Earth Overshoot Day: da oggi siamo in debito col Pianeta
Ad annunciarlo è stato, ieri, il Global Footprint Network, l’organizzazione non governativa che dal 2003 calcola, ogni anno, l’impronta ecologica del pianeta: il 22 agosto è la data in cui, nel 2012, la Terra ha esaurito le risorse annualmente disponibili. Da oggi stiamo consumando a debito, intaccando, cioé, il “capitale” naturale non rigenerabile.
La notizia è particolarmente tragica se confrontata con la serie delle date precedenti: nel 1970 (quando gli abitanti del Pianeta erano 3,5 miliardi) eravamo in pareggio (la data indicativa cadeva ovvero il 31 dicembre, a fine anno), nel 1987 siamo scesi al 19 dicembre, il 1 novembre nel 2000, il 27 settembre nel 2011 e, ora, che siamo 7 miliardi di abitanti, il 22 agosto. Dopo soli 8 mesi (234 giorni) abbiamo consumato tutti i beni naturali che un Pianeta è in grado di rigenerare nei 12 mesi! Ma la Terra resta una e una sola e la previsione di 2 pianeti necessari per reggere questo ritmo, al 2050, non è ovviamente sostenibile.
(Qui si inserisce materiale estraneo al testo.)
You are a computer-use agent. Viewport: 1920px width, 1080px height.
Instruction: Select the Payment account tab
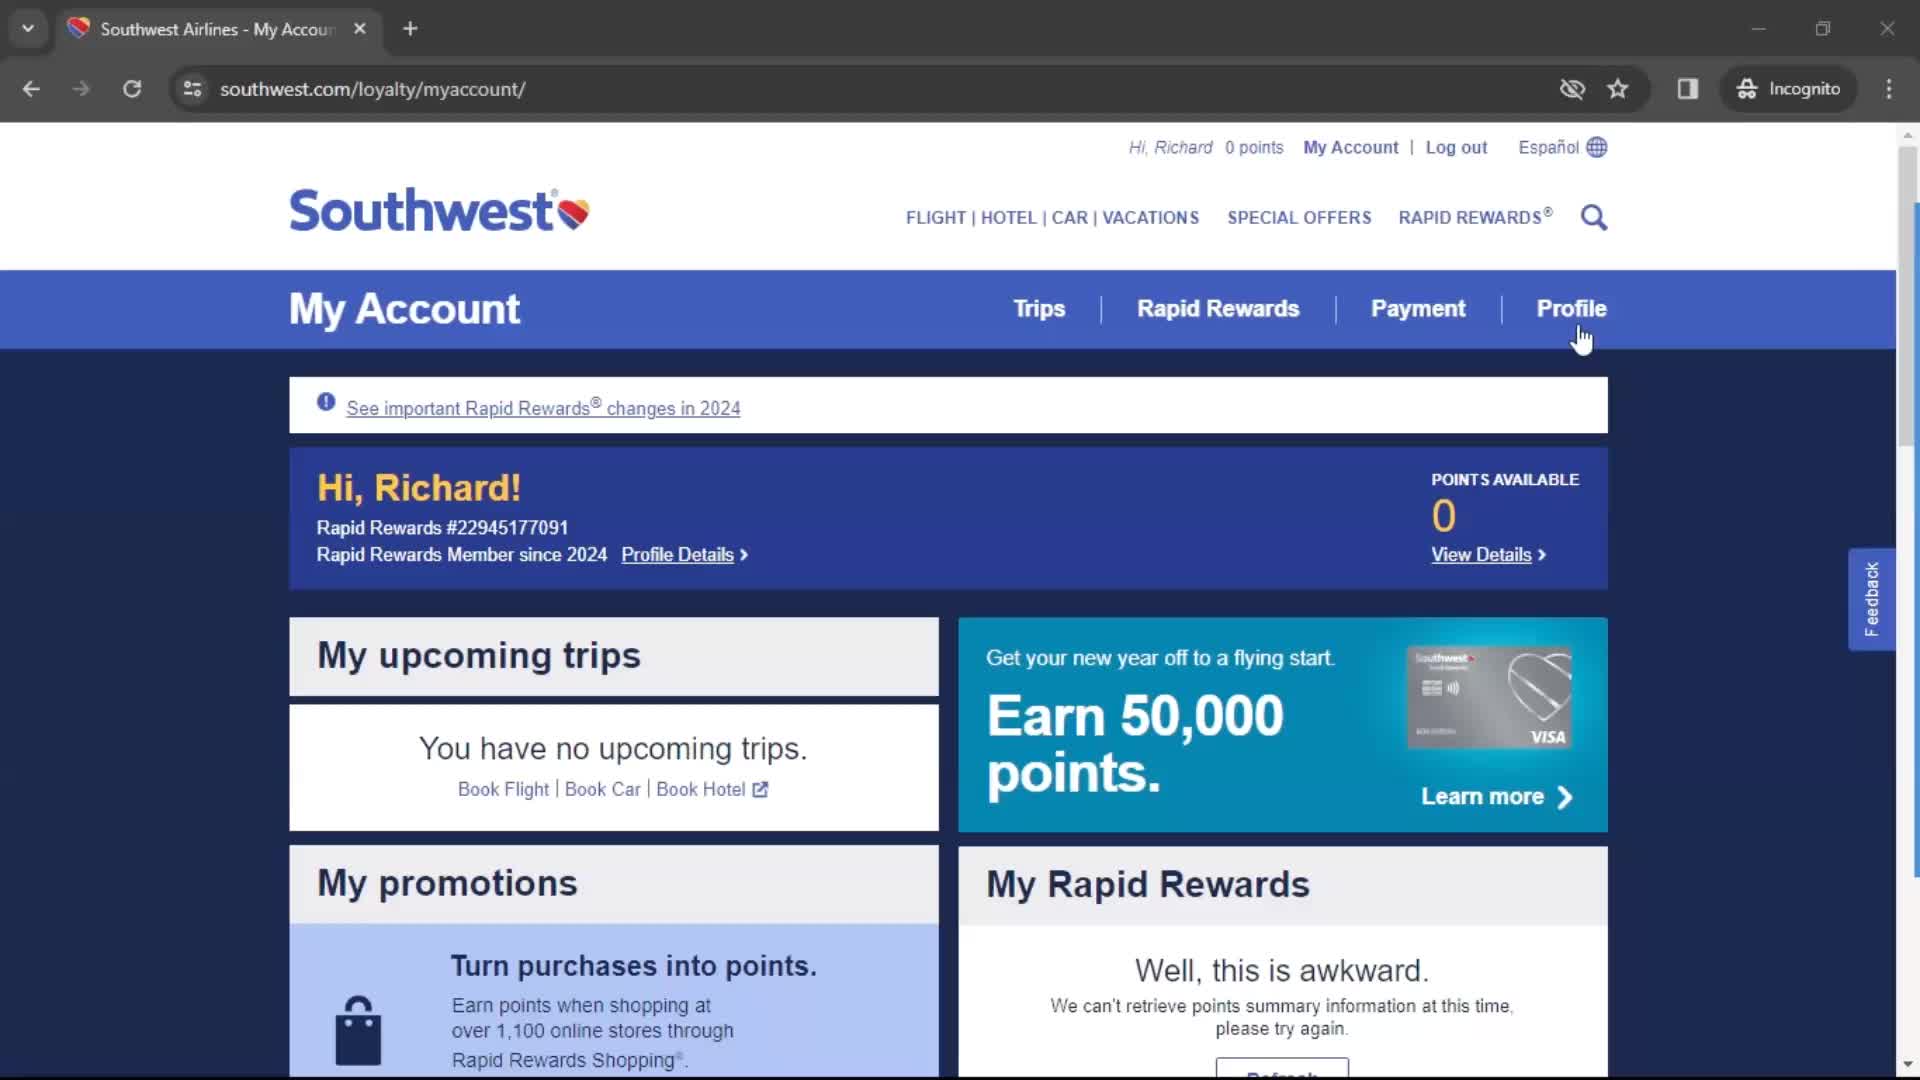pyautogui.click(x=1418, y=307)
Come scrive Luca Mercalli su La Stampa di oggi, lo “spread” con la natura non si può infatti contrattare.
E’evidente che – con buona pace del Presidente ceco Klaus - urge cambiare modello di sviluppo, a partire dall’economia e dalla produzione agricola e industriale. Il Global Footprint Network basa le sue stime sulle ricerche della New Economics Foundation di Londra, un “think-and-do tank” indipendente che ha come motto “L’economia come se la gente e il pianeta contassero qualcosa” (Economics as if people and planet mattered) e che ha elaborato il concetto stesso di earth global overshoot (sovrasfruttamento), per quantificare il rapporto tra la biocapacità della Terra di produrre risorse rinnovabili nel corso dell’anno e l’impronta ecologica, ovvero la quantità di risorse e servizi richiesti dall’umanità in quello stesso periodo di tempo. Dove per servizi si intende, innanzitutto, il sequestro naturale della CO2 prodotta dalle attività umane, che pesa ormai per il 55% dell’impronta ecologica globale.
Magra consolazione per l’Italia che, nella classifica 2012 dei 149 Paesi analizzati, guadagna “tre posti” in graduatoria tra i “consumisti virtuosi“ (quasi un ossimoro), passando dalla 29° alla 32° posizione, con 4,52 gha (gli ettari globali, utilizzati come unità di misura dell’impronta ecologica) pro-capite rispetto ai 4,99 gha del 2010. Non necessariamente a seguito di politiche virtuose circa le emissioni di anidride carbonica e il consumo di suolo, quanto, verosimilmente, per effetto della crisi e della contrazione della produzione. Chi volesse comunque misurare il proprio impatto individuale, per rivedere il proprio stile di vita in un’ottica di maggiore sostenibilità, lo può fare con il calcolatore messo a disposizione sul sito www.footprintnetwork.org.
A conferma – per chi avesse ancora dei dubbi – che questi calcoli non sono masturbazioni mentali per soli ambientalisti incalliti, il sito del network cita anche una significativa frase di Yves Manfrini, fund manager dell’Union Bancaire Privée svizzera, che utilizza il metodo della global footprint nell’analisi finanziaria degli investimenti. “In un mondo di risorse in esaurimento – dice Manfrini – quelli che per primi riconoscono la necessità della sostenibilità e adottano le strategie appropriate, avranno maggiore successo nella competizione globale futura“.